Le Grand Déclassement à Propos d'une Commémoration, Pierre Chaunu
Présentation du livre
Résumé
Éditions : Robert Laffont
Année : 1989
Pages : 297 P.
Voici le livre d'humeur et de réflexion d'un de nos plus grands historiens, fondateur de l'histoire quantitative, dont ('"esprit républicain" supporte mal le gâchis de la dispendieuse commémoration de l'archétypale, très sainte, sanglante et belliqueuse Révolution.
Le processus improprement dit révolutionnaire entrave, retarde, compromet l'évolution en cours d'une société vivante, moderne, en heureuse et rapide mutation dont les indices par tête venaient de rattraper les performances de la créative Angleterre, que la France surclassait, alors, de toute manière, par le nombre et le poids.

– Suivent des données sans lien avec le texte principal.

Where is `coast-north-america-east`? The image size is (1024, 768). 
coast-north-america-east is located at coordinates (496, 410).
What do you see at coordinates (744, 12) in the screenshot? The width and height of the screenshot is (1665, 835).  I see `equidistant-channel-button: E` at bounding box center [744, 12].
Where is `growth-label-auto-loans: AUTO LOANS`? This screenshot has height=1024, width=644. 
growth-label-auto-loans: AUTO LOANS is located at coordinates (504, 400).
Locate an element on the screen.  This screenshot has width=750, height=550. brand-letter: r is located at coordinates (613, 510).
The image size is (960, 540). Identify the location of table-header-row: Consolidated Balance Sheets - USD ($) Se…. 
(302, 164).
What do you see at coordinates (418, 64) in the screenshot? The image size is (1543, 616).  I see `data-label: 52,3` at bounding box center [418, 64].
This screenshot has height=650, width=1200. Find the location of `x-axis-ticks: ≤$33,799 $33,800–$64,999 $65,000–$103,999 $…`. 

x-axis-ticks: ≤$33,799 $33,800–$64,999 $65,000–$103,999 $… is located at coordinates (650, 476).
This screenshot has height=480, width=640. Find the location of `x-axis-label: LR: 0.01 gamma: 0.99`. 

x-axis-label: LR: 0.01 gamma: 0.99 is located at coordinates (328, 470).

Une structure d'Etat qui s'est figée, le piège d'une série de mauvais choix, l'abandon en 1774 de l'excellente réforme Maupeou, un règlement électoral absurde mettent en place une masse critique de bouleversements erratiques, qui fait émerger la boue, et entraine, au moment où commence la vraie révolution, la révolution industrielle, un des plus grands ratages de l'histoire.
L'inflation, le retour à l'économie de subsistance, l'appauvrissement du patrimoine, la désalphabétisation, la plus atroce des persécutions religieuses, la plus grande flambée d'into-lérance, l'amenuisement irréversible de la fécondité, le "popu-licide" de Vendée et la guerre d'agression qui entraînent un volume de pertes supérieur à celui de 1914-18 méritent-ils tant d'honneur? Était-il convenable à trois ans de l'Acte unique qui scelle l'amitié européenne de commémorer ça?
Pierre Chaunu, né en 1923, professeur à Paris-Sorbonne, membre de l'Institut, chroniqueur régulier au Figaro, a publié, de Séville au Temps des réformes, de La Mémoire de l'éternité à La France, soixante titres qui constituent l'une des œuvres de recherche et de réflexion historiques les plus remarquables de ce temps.
Ce petit livre est d'humeur et de commande comme tout ce qui a trait par ces jours de galerne à la célébration nationale, de commande, non sans réticence, acceptée. Je m'étais bien promis pourtant de ne pas tomber dans le piège qui nous est depuis 1981 tendu, de célébrer ou de contre-célébrer l'événement d'en haut désigné de notre histoire que, comme l'observaient les Goncourt, on aborde en général « avec mille salamalecs. » De commande donc et d'humeur quelque peu chagrine. Comment, en effet, quand on a tant soit peu, au sens apparu à la fin du XVIIe siècle, comme moi, l'esprit « républicain », ne pas être pris de nausée par ce qui est en train de devenir une entreprise d'État, de conditionnement ou de manipulation de l'opinion? Oui, trop c'est trop, et il y a sans nul doute mieux à faire.
Oui, j'ai fini par penser que se taire était obéir à l'intimidation.
Intimidation graduée, bien sûr. Vous n'êtes pas très nombreux, amis lecteurs, mais votre amitié fidèle m'est précieuse, vous ne m'imaginez pas soufflant dans la trompette pour un ruban. Je résisterai plus difficilement à la tentation de l'ironie, à la tentation de rire pour cacher l'envie de pleurer. Pleurer de tant de bêtises, de gâchis et de mensonge, dans sa forme la plus efficace, du mensonge par omission.